WHAT YOU ARE ASKED TO DO | The records that follow must be reproduced in full, with every picture excluded.

Pixel coordinate grounding data:
# # # # #
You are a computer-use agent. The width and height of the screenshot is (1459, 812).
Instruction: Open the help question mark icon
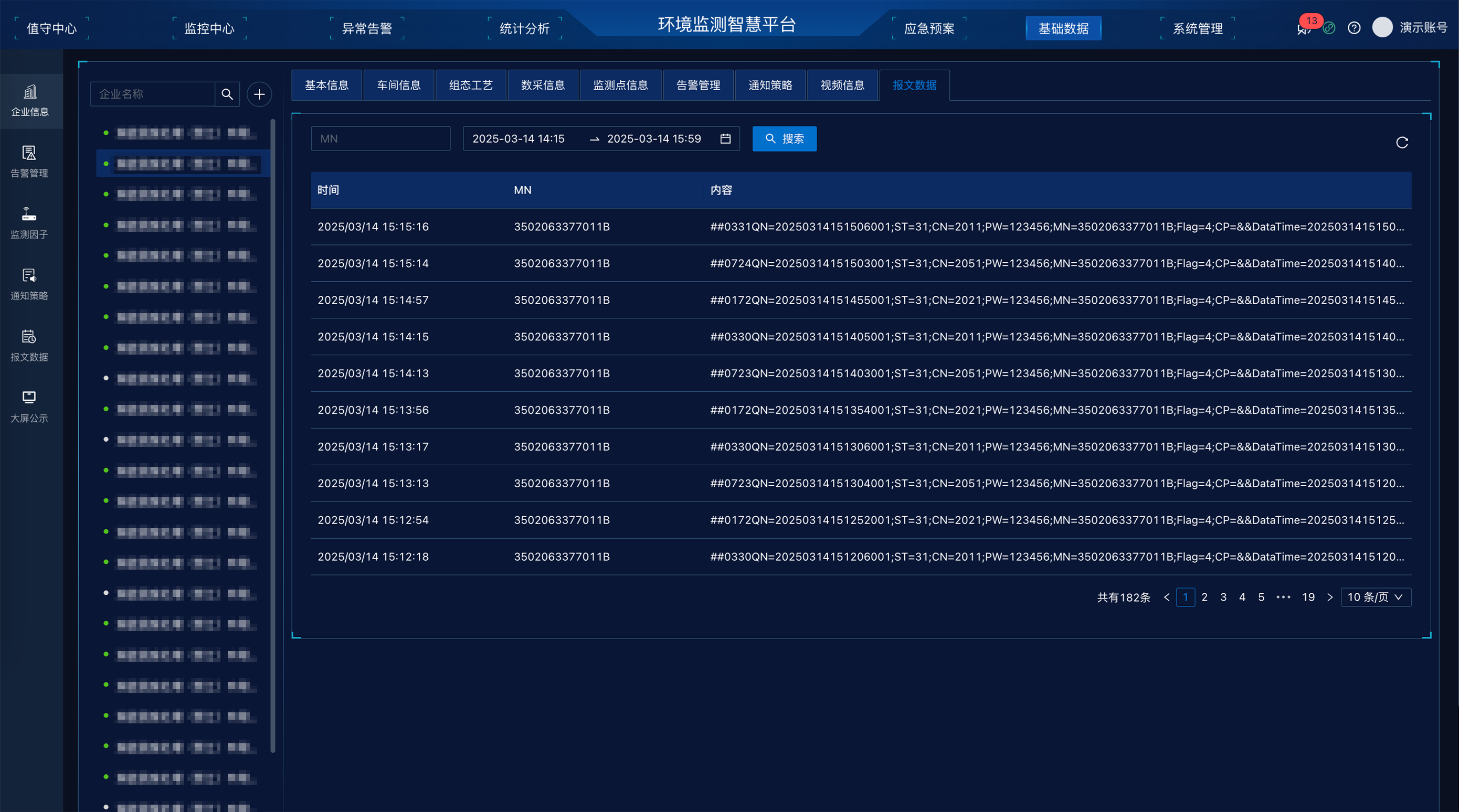point(1354,28)
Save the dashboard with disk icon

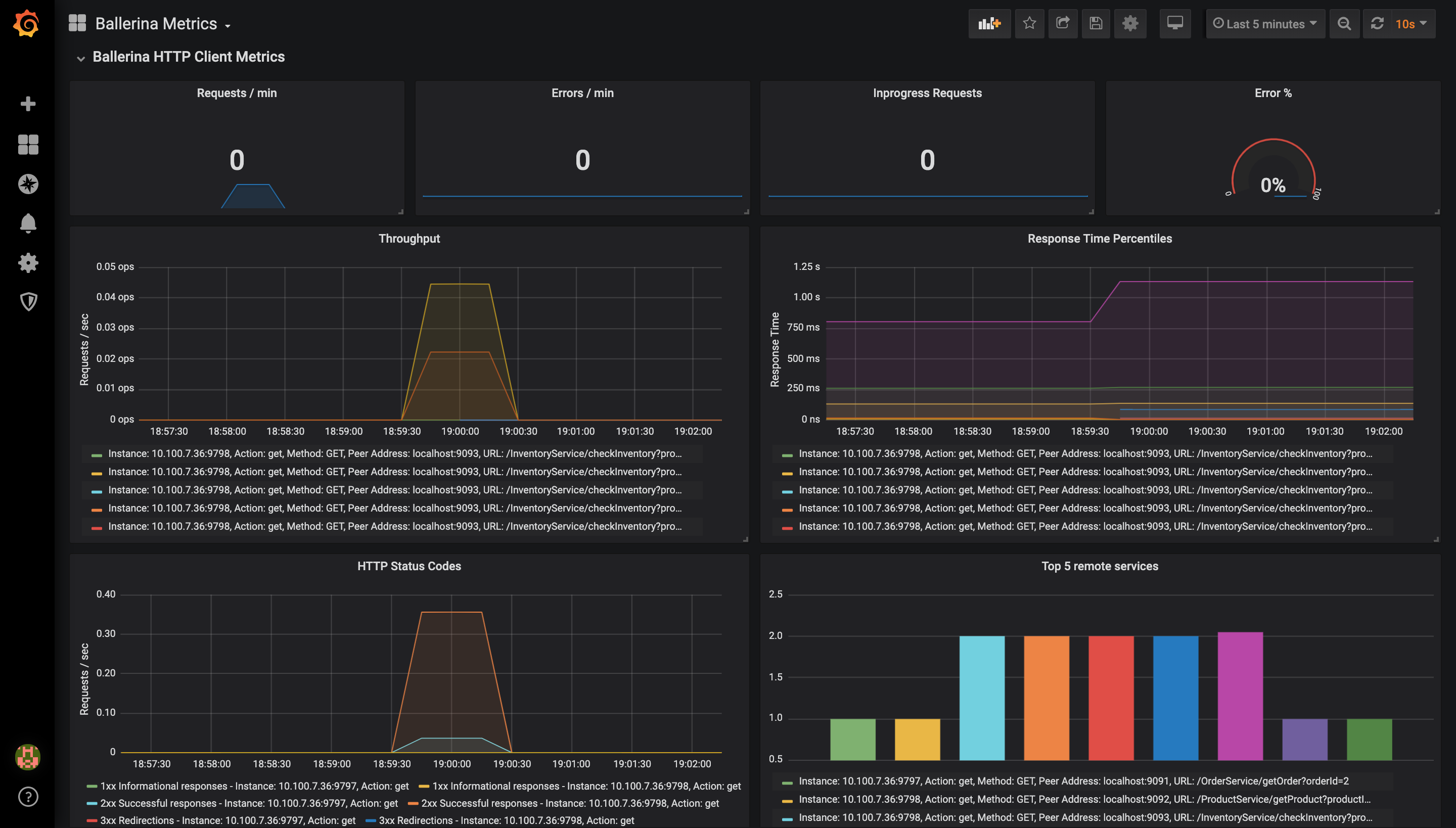(x=1096, y=23)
# # # # #
ANSWER TO THE EXERCISE |
You are a computer-use agent. The width and height of the screenshot is (1459, 812).
Instruction: Open the help question mark icon
point(1354,28)
Save the dashboard with disk icon

(x=1096, y=23)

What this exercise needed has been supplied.